The exception is self and $ with no field chain -- we need to evaluate those immediately to capture the concrete object ID. For everything else, we store the unevaluated expression.

I'm pretty sure there's some edge cases hiding in this part as we progress in the implementation, but this is enough to make the current tests to pass--baby steps is my mantra.

Simplifying object interpretation

The interpret_object function actually got simpler:

 and interpret_object env (pos, entries) =
   let* obj_id = Env.Id.generate () in
-  let had_toplevel = Option.is_some (Env.find_opt "$" env) in
-  let self_expr = ObjectPtr (obj_id, Self) in
-  let env' = Env.add_local "self" self_expr env in
-  let env', toplevel_expr = Env.add_local_when_not_present "$" (ObjectPtr (obj_id, TopLevel)) env' in
+  let obj_env = Env.add_local "self" (ObjectPtr (obj_id, Self)) env in
+  let obj_env, _ = Env.add_local_when_not_present "$" (ObjectPtr (obj_id, TopLevel)) obj_env in
+
   (* First add locals and object fields to env *)
-  let* (env', fields) = List.fold_left
+  let* (obj_env, fields) = List.fold_left
     (fun result entry ->
       let* (env', fields) = result in
       match entry with
@@ -120,80 +142,87 @@ and interpret_object env (pos, entries) =
           it will add the expr to the environment *)
         let* (env', _) = interpret env' expr in ok (env', fields)
       | ObjectField (name, expr) ->
+        (* Object fields are kept lazy -- they will be evaluated only when accessed.
+           This prevents infinite loops from circular references. *)
         let env' = Env.add_obj_field name expr obj_id env' in
         ok (env', ObjectFields.add name fields)
     )
-    (ok (env', ObjectFields.empty))
+    (ok (obj_env, ObjectFields.empty))
     entries
   in
-  (* Then interpret object fields after env is populated *)
-  let* env' = ObjectFields.fold
-    (fun field acc ->
-      let* env' = acc in
-      let* (env', _expr) =
-        Env.get_obj_field field obj_id env'
-          ~succ:(interpret)
-          ~err:(Error.error_at pos)
-      in
-      (* self is removed by object evaluation, for this reason
-         we re-add self and $ to env' on each iteration here *)
-      let env' = Env.add_local "self" self_expr env' in
-      let env' = Env.add_local "$" toplevel_expr env' in
-      ok env'
-    )
-    fields
-    (ok env')
-  in
-
-  (* Remove self and $ from the resulting environment.
-     Posterior interpretations shouldn't have references to them. *)
-  let env' = Env.Map.remove "self" env' in
-  let env' = if had_toplevel then env' else Env.Map.remove "$" env' in
-
-  ok (env', RuntimeObject (pos, obj_id, fields))
+  (* We return env unchanged.
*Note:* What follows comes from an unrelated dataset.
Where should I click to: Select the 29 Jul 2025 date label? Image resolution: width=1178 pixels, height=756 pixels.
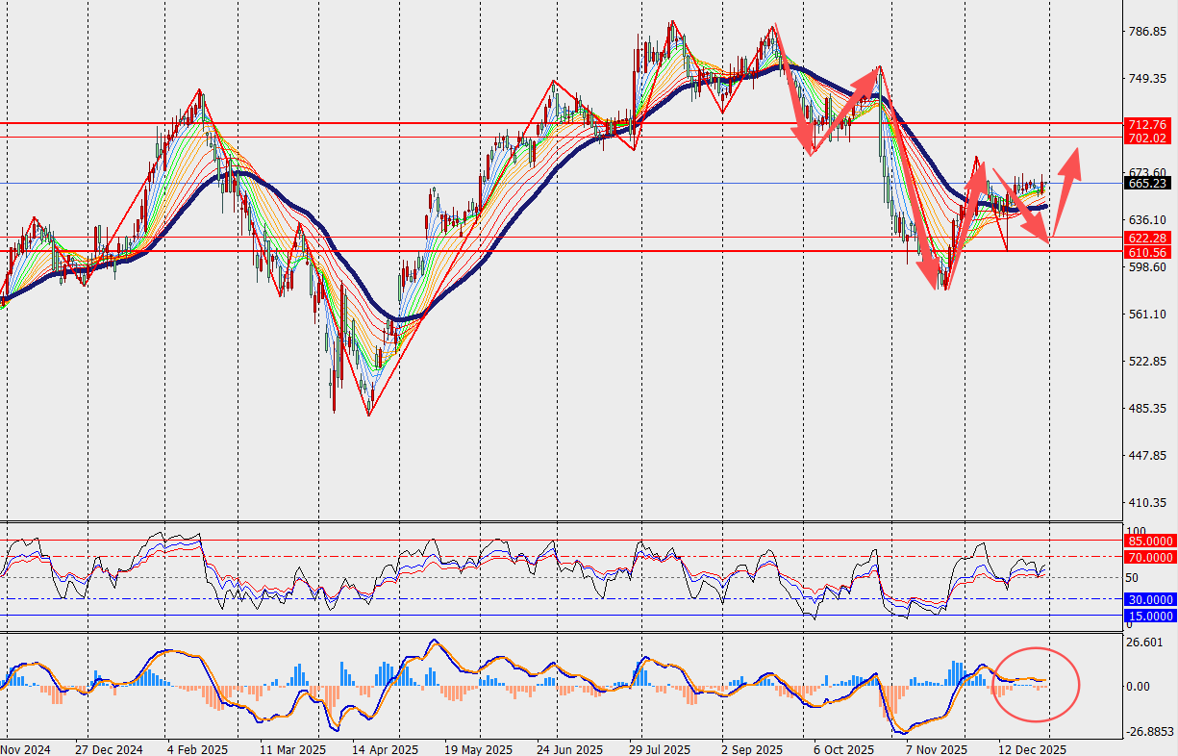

RuntimeObject holds its own scoped env. *)
+  ok (env, RuntimeObject (pos, obj_env, fields))

Instead of evaluating all fields immediately and carefully removing self and $ references afterward, we just keep the object's environment inside RuntimeObject. Much cleaner!

The complexity moved to interpret_object_field_access, which now handles the actual evaluation when fields are accessed.

The gnarly field access logic

This function got... lengthy. The core challenge is handling three different types of scopes:

 and interpret_object_field_access env (pos, scope, chain_exprs) =
-  let* obj =
-    match Env.find_opt (string_of_object_scope scope) env with
-    | Some (ObjectPtr _ as obj) -> ok obj
-    | _ ->
-      Error.error_at pos
-        (match scope with
-        | Self -> Error.Msg.self_out_of_scope
-        | TopLevel -> Error.Msg.no_toplevel_object)
+  let* (env', obj) =
+    (* Special case: if this is just `self` or `$` with no field chain,
+     return the ObjectPtr directly. This ensures that when stored in variables,
+     they capture the concrete object ID, not a dynamic scope reference. *)
+    match scope with
+    | Self | TopLevel ->
+      (* For self and $, look them up as scopes in the environment *)
+      (match Env.find_opt (string_of_object_scope scope) env with
+      | Some (ObjectPtr _ as obj) -> ok (env, obj)
+      | Some (RuntimeObject _ as obj) -> ok (env, obj)
+      | _ ->
+        Error.error_at pos
+          (match scope with
+          | Self -> Error.Msg.self_out_of_scope
+          | TopLevel -> Error.Msg.no_toplevel_object
+          | ObjVarRef _ -> Error.Msg.var_not_found "" (* unreachable -- should never happen, TODO: make this unrepresentable *)
+          )
+      )
+    | ObjVarRef varname ->
+      (* For variable references, look up and evaluate the variable *)
+      let* (env', expr) =
+        Env.find_var varname env ~succ:(interpret) ~err:(Error.error_at pos)
+      in
+      match expr with
+      | ObjectPtr (obj_id, (Self | TopLevel)) ->
+        (* If the variable holds a Self/TopLevel reference, the obj_id
+           already captures which object it refers to. We don't need to
+           re-resolve Self/TopLevel in the current environment. *)
+        ok (env', ObjectPtr (obj_id, ObjVarRef varname))
+      | ObjectPtr _ as obj -> ok (env', obj)
+      | RuntimeObject _ as obj -> ok (env', obj)
+      | _ -> Error.error_at pos Error.Msg.must_be_object
   in
+

The tricky part is when a variable holds a Self or TopLevel reference -- we need to preserve the object ID that was captured when the variable was bound, not re-resolve it in the current environment.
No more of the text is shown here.